The United States doubled its bounty on Venezuelan President Nicolas Maduro — who faces federal drug trafficking charges — to $50 million on Thursday, a move Caracas described as “pathetic” and “ridiculous”.
Washington, which does not recognize Maduro’s past two election victories, accuses the South American country’s leader of leading a cocaine trafficking gang.
“Today, the Department of Justice and State Department are announcing a historic $50 million reward for information leading to the arrest of Nicolas Maduro,” Attorney General Pam Bondi said in a video on social media.
“He is one of the largest narco-traffickers in the world and a threat to our national security.”

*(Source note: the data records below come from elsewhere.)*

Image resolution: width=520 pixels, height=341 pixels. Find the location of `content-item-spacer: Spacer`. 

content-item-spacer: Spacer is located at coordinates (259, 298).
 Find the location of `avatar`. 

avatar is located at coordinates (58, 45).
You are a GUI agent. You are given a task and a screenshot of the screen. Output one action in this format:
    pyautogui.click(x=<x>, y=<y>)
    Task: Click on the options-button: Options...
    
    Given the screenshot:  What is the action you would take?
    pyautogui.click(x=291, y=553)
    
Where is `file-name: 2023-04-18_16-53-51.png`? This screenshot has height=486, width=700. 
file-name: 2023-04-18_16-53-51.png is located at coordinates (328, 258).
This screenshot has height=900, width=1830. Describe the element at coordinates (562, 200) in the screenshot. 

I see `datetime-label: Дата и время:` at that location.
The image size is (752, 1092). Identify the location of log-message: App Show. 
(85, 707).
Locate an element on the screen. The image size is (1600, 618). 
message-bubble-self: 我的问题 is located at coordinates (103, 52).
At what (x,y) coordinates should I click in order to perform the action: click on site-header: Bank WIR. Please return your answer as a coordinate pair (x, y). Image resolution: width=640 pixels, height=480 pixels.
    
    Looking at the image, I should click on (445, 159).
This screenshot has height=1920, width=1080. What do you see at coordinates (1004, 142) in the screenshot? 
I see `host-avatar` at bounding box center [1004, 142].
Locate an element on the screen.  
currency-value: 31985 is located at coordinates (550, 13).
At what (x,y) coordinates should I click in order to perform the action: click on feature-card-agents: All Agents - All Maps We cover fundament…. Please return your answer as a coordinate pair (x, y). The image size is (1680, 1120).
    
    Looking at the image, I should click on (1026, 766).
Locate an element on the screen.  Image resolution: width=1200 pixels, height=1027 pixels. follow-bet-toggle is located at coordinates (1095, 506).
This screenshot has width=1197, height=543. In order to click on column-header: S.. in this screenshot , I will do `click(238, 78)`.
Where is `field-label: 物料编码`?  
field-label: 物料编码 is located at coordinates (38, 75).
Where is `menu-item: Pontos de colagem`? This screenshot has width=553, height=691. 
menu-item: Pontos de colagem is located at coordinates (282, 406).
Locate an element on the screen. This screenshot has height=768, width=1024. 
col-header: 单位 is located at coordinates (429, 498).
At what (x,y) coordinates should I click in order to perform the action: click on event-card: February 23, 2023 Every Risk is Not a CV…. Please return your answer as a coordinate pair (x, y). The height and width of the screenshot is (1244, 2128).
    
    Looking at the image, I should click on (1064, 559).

The previous bounty was set in January at $25 million.
Venezuelan Foreign Minister Yvan Gil said Bondi’s “pathetic” bounty was “the most ridiculous smokescreen we have ever seen.”
“The dignity of our homeland is not for sale. We reject this crude political propaganda operation,” Gil said on Telegram.
In 2020, during President Donald Trump’s first term in office, Maduro and other high-ranking Venezuelan officials were indicted in federal court in New York on several charges including participating in a “narco-terrorism” conspiracy.
‘Cartel of the Suns’
Relations between Washington and Caracas have been deteriorating for years.
The US government has not recognized Maduro, who first took office in 2013, as the duly elected president of Venezuela since what the State Department has called a “deeply flawed 2018 presidential election.”
“In the July 28, 2024 Venezuelan presidential election, Maduro fraudulently declared himself the victor despite evidence to the contrary,” the State Department said in an announcement of the earlier bounty in January.
“The United States joined many other countries in refusing to recognize Maduro as the legitimate winner of the July 2024 presidential election.”
Washington has placed an array of economic sanctions on Maduro’s government.
For its part, Maduro’s government has long denounced US interference in Venezuela.
On Thursday, Interior Minister Diosdado Cabello announced that security services had thwarted a bomb attack in a commercial area of the capital Caracas.
As Venezuelan authorities often do in such cases, Cabello accused the US and the Venezuelan opposition of instigating the thwarted attack.